▶ _Task inputs_:
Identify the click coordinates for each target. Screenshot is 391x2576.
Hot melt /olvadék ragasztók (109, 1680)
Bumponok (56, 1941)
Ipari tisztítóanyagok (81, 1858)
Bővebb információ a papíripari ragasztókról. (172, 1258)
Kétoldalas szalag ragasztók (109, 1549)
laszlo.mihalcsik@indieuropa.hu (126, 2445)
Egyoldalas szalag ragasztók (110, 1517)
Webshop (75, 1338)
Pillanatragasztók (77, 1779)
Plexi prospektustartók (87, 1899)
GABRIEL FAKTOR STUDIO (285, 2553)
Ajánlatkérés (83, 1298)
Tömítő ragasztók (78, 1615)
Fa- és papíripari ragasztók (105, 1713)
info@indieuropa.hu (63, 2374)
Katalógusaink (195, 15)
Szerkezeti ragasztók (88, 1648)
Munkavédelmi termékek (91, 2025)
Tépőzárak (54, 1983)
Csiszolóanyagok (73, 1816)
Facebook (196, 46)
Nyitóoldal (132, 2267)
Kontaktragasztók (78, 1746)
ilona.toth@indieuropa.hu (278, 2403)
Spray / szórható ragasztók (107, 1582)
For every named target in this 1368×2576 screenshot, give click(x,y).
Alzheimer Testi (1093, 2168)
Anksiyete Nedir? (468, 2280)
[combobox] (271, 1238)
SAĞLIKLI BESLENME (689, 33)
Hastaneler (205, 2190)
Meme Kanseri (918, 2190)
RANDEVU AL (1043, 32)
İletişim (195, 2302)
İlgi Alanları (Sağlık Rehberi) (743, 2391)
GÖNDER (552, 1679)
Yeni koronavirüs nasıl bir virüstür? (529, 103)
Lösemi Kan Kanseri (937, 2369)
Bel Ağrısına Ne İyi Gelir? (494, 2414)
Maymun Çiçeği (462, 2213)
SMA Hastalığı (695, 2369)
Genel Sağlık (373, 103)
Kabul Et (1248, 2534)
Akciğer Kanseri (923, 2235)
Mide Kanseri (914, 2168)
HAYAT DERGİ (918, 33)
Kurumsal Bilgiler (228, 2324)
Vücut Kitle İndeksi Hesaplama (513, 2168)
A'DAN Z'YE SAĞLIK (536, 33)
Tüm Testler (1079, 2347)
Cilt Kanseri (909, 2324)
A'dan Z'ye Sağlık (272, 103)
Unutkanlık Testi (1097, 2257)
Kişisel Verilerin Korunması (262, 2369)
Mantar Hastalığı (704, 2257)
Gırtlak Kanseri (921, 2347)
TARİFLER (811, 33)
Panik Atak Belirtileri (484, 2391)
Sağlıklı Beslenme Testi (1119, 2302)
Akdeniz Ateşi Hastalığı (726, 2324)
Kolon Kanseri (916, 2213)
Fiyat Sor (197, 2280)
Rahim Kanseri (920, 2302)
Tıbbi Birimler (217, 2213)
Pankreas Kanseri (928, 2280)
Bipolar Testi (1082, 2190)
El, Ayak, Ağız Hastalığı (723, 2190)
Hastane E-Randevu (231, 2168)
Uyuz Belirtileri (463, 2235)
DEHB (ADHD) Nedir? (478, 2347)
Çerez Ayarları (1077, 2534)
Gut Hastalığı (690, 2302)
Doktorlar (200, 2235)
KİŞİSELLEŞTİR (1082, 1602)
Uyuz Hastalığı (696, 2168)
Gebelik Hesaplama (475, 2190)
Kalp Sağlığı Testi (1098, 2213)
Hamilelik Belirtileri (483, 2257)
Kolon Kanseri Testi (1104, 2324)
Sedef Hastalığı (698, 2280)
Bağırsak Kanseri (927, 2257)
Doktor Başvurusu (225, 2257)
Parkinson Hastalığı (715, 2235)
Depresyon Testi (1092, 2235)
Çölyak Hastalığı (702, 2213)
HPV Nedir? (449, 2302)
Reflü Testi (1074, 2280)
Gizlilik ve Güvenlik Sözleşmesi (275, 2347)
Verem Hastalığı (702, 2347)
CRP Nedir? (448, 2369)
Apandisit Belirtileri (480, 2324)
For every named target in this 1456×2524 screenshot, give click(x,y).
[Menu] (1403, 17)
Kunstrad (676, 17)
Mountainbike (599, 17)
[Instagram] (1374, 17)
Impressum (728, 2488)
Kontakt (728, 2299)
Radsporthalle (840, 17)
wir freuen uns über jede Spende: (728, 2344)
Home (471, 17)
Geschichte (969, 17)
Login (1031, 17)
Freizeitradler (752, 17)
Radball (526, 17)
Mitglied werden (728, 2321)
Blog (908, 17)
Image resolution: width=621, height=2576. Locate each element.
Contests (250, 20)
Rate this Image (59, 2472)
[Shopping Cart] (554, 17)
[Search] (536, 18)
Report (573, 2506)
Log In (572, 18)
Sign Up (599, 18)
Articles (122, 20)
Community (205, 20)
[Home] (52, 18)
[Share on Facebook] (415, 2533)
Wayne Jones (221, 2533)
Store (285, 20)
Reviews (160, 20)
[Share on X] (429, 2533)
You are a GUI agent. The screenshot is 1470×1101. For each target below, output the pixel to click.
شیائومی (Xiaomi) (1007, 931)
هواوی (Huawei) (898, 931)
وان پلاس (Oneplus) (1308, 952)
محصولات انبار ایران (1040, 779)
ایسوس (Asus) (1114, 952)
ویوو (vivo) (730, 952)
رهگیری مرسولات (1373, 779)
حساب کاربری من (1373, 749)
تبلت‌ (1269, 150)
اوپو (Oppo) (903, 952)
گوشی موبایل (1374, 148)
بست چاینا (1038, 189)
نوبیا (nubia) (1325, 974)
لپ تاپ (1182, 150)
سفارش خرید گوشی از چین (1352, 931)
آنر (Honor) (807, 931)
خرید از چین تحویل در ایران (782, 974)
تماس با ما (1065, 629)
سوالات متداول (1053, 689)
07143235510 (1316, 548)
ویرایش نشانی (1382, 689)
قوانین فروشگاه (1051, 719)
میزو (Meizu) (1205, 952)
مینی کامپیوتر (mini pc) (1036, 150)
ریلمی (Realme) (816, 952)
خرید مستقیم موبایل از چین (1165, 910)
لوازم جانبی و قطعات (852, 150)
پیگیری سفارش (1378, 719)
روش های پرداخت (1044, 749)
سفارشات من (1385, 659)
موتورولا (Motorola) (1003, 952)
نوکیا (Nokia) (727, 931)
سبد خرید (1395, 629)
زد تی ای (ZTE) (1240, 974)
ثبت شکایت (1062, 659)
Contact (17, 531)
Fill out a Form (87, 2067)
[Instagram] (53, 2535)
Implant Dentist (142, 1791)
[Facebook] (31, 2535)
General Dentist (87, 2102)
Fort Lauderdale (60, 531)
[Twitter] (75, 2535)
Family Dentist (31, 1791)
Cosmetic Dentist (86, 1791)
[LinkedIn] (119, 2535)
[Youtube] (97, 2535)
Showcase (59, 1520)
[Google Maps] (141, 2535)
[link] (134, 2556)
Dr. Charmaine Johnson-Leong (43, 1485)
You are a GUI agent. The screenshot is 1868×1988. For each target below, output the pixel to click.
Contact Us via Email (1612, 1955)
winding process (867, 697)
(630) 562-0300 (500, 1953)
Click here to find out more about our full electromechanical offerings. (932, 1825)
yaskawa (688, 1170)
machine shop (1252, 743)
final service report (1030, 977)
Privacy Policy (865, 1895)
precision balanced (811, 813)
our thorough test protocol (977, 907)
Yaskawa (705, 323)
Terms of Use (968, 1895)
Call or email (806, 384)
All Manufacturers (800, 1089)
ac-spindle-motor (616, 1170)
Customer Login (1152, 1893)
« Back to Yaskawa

▶ _What to do_:
From the entries above, copy every line containing the word "Hesaplama".

▶ _Task answer_:
Vücut Kitle İndeksi Hesaplama (513, 2168)
Gebelik Hesaplama (475, 2190)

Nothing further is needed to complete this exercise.